Die Dichtheitsprüfung mit Helium ist das älteste, empfindlichste und am weitesten verbreitete Verfahren zur Prüfung mit Spurengas. Bei vielen Anforderungen an Gasdichtheit ist dieses Verfahren die einzige Möglichkeit, die geforderten Genauigkeiten zu erreichen.

Bis vor wenigen Jahren war der Testgas-Nachweis mittels des Massenspektrometers noch sehr aufwändig und die Sensorik extrem teuer. Bedien- und vor allem Wartungspersonal musste besonders ausgebildet werden. Durch konsequente Weiterentwicklung und die größere Zahl von Anwendungen bietet der Markt inzwischen jedoch eine ganze Reihe von Geräten, die ohne umfangreiche Ausbildung eingesetzt und betrieben werden können und deren Preis heute deutlich günstiger geworden ist.

Methode:

Der Prüfling wird abgedichtet, mit dem Testgas unter Prüfdruck gefüllt und mit einer gegen Umgebung abgedichteten Prüfglocke umgeben. Der Raum unter der Glocke wird evakuiert. Dadurch verteilen sich durch Leckage aus dem Prüfling austretende Testgasspuren schnell und gleichmäßig. Nach einer Anreicherungszeit wird eine Probe der Glockenatmosphäre entnommen und auf Testgasspuren untersucht.

Prüfmedium:

Helium (rein oder in beliebigen Mischungsverhältnissen mit anderen Gasen)

erkennbare Leckraten:

>10–10 mbar l/s (>0,000000006 cm³/min)

Vorteile

– Es sind extrem kleine Leckagen nachweisbar.

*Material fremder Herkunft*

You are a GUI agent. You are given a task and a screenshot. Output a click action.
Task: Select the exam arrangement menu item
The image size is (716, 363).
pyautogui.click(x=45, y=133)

– Die Prüfung erfolgt in einer automatisierten Prüfeinrichtung unter festgelegten zeitlichen Bedingungen und Druckverhältnissen. Dadurch sind die Prüfergebnisse unabhängig von der Ausführungssorgfalt eines Werkers und sind reproduzierbarer.

– Temperatur und Elastizität des Prüflings haben keinen Einfluss auf das Prüfergebnis.

– Nach einer Kalibrierung des Faktors Gaskonzentration / Leckrate ermöglicht dieses Verfahren eine quantifizierbare Leckratenbestimmung.

 

Nachteile:

– Sehr hoher mechanischer Aufwand für die Prüfvorrichtung durch extrem hochwertige Abdichtungen unter einer vakuumdichten Prüfglocke. Dadurch Erschwernis der Fehlerdiagnose bei Abdichtungsproblemen.

– Gefahr der Testgasverseuchung bei Fehlbedienung, Grobleck oder größeren Leckagen.

– Teure Prozess- und Vakuumtechnik.

– Der Heliumnachweis findet unter Hochvakuum statt, dadurch ist die Prozesstechnik sehr schmutz- und feuchtigkeitsempfindlich.

 

Hinweise:

– Es muss auf ausreichende und vollständige Füllung des Prüfraums mit dem Testgas geachtet werden. Der Prüfraum sollte deshalb zuerst evakuiert und dann mit dem Testgas gefüllt werden.